Our proposed models achieved a mean slide-level diagnostic concordance of 80.97 ± 0.03% using a one-stage deep transfer learning network (1STL). Based on our training set results, we expect the patient-level concordance (if given a test set with multiple slides per patient, which is typical of clinical diagnostic work) to be higher than the slide-level concordance. Our 1STL model also out-performed our implementations of DeepMIL22, VarMIL21, and a two-stage deep transfer learning network, which was previously used for ovarian cancer classification on a single dataset, trained and tested on 305 WSIs17. When using such a large dataset for training, we found that balancing the histotypes helps to prevent overfitting on any overrepresented classes. We also found that color normalization is essential for making a model generalizable for H&E images processed at different hospitals. We used a color normalization strategy that utilizes multiple normalization methods to create sets of images that are similar enough but variable enough to make the network robust26, a promising strategy for overcoming the color inconsistencies of H&E images that has been a persistent problem for computer-aided diagnostics.

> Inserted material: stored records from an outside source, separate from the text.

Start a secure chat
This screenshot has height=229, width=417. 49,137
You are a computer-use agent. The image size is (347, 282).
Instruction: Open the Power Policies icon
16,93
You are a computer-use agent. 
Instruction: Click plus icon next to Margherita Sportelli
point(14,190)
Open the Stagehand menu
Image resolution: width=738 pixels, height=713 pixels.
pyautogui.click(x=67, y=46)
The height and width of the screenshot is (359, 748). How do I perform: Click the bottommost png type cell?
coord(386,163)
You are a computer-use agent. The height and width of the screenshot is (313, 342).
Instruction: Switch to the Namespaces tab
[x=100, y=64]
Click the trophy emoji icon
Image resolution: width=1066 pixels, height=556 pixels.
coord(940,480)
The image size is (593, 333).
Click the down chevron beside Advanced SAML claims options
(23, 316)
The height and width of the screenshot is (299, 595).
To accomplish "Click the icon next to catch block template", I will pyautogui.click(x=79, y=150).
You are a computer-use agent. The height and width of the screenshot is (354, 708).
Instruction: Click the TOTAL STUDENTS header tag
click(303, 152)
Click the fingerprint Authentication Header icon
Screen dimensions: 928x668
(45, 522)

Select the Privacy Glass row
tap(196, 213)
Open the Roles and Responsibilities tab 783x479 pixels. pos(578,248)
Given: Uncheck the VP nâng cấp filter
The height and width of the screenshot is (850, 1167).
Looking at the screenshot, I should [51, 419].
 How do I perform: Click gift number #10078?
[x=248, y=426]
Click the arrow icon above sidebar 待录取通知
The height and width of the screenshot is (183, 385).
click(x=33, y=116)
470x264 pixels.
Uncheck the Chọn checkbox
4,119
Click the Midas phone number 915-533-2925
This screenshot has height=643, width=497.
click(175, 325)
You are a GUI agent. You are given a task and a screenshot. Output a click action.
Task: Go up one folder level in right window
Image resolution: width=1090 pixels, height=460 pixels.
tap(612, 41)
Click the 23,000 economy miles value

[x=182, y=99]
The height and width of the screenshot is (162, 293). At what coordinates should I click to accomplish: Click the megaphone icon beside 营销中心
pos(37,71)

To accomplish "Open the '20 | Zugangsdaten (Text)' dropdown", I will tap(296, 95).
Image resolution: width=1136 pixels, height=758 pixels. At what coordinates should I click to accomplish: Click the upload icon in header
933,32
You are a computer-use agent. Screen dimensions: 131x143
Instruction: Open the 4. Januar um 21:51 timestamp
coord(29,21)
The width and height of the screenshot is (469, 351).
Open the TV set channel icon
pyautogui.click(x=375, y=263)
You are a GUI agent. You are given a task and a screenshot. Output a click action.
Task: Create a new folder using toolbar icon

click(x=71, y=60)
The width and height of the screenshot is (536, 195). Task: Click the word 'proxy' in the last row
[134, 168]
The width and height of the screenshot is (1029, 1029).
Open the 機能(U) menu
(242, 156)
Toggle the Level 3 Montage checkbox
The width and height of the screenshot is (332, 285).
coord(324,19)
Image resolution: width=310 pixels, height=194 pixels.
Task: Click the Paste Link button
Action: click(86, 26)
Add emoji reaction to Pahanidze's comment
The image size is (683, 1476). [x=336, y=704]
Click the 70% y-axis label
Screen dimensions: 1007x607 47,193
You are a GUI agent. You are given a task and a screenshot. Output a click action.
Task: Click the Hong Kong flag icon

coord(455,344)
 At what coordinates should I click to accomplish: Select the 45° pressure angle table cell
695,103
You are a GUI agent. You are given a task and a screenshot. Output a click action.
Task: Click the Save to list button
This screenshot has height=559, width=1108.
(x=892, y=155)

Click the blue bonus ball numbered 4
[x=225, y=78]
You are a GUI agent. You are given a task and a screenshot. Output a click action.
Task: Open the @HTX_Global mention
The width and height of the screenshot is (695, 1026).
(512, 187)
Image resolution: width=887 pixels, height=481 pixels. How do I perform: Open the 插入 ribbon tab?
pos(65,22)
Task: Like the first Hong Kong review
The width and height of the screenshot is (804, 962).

Wang et al. previously reported a high level of interobserver agreement using the two-stage transfer learning network, with better performance than general pathologists17. However, their ovarian cancer classifier performance was trained and tested on a single dataset of 305 WSIs. We have achieved an overall Cohen’s kappa of 0.7722 on a test set stained and processed in a completely different location than the training set; this exceeds the inter-rater reliability by general pathologists (0.54–0.67 kappa)10,11 and approaches the level of expert pathologists with gynecologic pathology training (0.73–0.97 kappa)23,33. Our generalizable strategy, which yields high performance on histopathology slides originating from other centers, is a further step towards the implementation of deep learning tools as a diagnostic adjunct for pathologists in diagnosing ovarian carcinoma histotype.

The “gold standard” for ovarian carcinoma histotype diagnosis is the integrated expert diagnosis, taking into account H&E morphology across all slides showing tumor, and using select molecular markers23. There remain challenges in histotype diagnosis, however, as there can be discrepancy between H&E morphology and molecular markers, as assessed by immunohistochemistry25. This is especially true for ENOC, where the differential diagnosis includes CCOC, MUC and HGSC25, and where IHC data may be necessary for accurate histotype diagnosis. It is encouraging that the challenges in histotype diagnosis by AI are identical to those encountered by expert pathologists. Indeed, in 4 of 8 cases from the external dataset, the expert review pathologists rendered diagnoses, based on blind review of the WSIs classified by AI, that were in agreement with AI rather than the integrated reference diagnosis. Based on this we believe that, opportunities for improvement notwithstanding, the diagnostic algorithm presented is ready for validation studies in clinical practice, performing at a level comparable to an expert gynecological pathologist in formulating a favored histotype diagnosis based on H&E morphology. It is important to note, however, that the algorithm will misclassify cases, and these are exactly those cases that surgical pathologists must be aware of and resort to IHC in order to accurately diagnose histotype, e.g., cases with unusual features where ENOC is in the differential diagnosis. This algorithm cannot replace the function of diagnostic surgical pathologists to take into account all information in a case, beyond that present on the H&E stained slide, but can formulate a favored diagnosis with a high degree of diagnostic concordance, within seconds. We envision that such a tool could be used routinely in the setting of a fully digital surgical pathology service, as a diagnostic adjunct.

In conclusion, we demonstrate a deep learning strategy for ovarian carcinoma histotype classification based only on histological features that is generalizable even on an externally stained test set. The performance is at a level that it could be implemented into practice, for validation. This approach holds potential as an adjunct for informing histotype diagnosis and in supporting histotype-specific ovarian cancer treatment.